Don’t worry, Ugarit, even if Syrian kids had laptops, they still wouldn’t be able to log on to any website hosted by GoDaddy and some other American hosting and domain-name providers. Apparantly it’s a violation of US sanctions on Syria in the eyes of their attorneys to allow Syrian people to view the internet. This is why syriapol (subtitled: a Syrian Democracy Project) was blocked for many months.

More brilliant policy from the employer of Liz Cheney.

June 29th, 2007, 12:02 pm


why-discuss said:

Will Hariri’s investigation case be stalled because of UN and Lebanon judiciary reshufflings?

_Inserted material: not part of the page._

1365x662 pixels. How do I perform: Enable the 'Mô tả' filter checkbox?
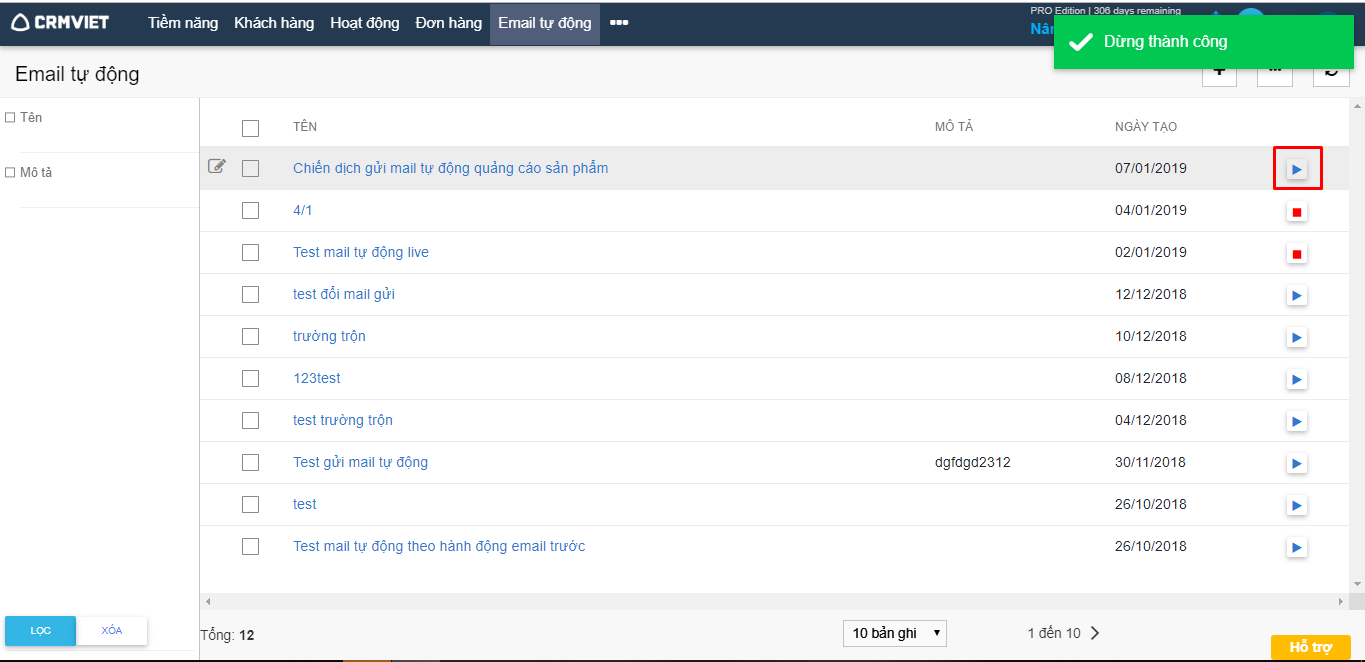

The appointments of replacement to Judge Eid and Brammertz will certainly trigger political maneuverings from the influencing forces both in Lebanon and the UN? Are we on for another Mehlis?
Will that see the end of Syria positive collaboration with the investigation and consequently more pressure?
“The Lebanese judiciary’s investigation into the 2005 assassination of former Premier Rafik Hariri and 22 others has been put on hold pending a court decision on whether to remove Judge Elias Eid as investigating magistrate in the case”

“Contrary to the speculations that Brammertz could preside the Hariri’s International Tribunal, he is simply leaving the investigation on Hariri’s murder to an unknown person as he is joining the International Tribunal for ex-Yougoslavia. Before leaving, in the next three months, he will present 3 reports”

June 29th, 2007, 1:55 pm


Alex said:


There are still redlines : )

It is one thing to quietly oppose this administration’s policies in teh Middle East, but to announce it through loud speakers is to challenge the United States publicly.

Russia can do it, Syria … I am not sure.

That would make it difficult for the next democratic president to shake hands with Bashar … you don’t want to establish Syria as an enemy to the United States, nor can you give them (and their historians, later) an excuse to blame Syria for anything terrible that might happen in Lebanon… And it is not in Syria’s interest to push Lebanon into an uncontrollable internal conflict if we escalate… is it?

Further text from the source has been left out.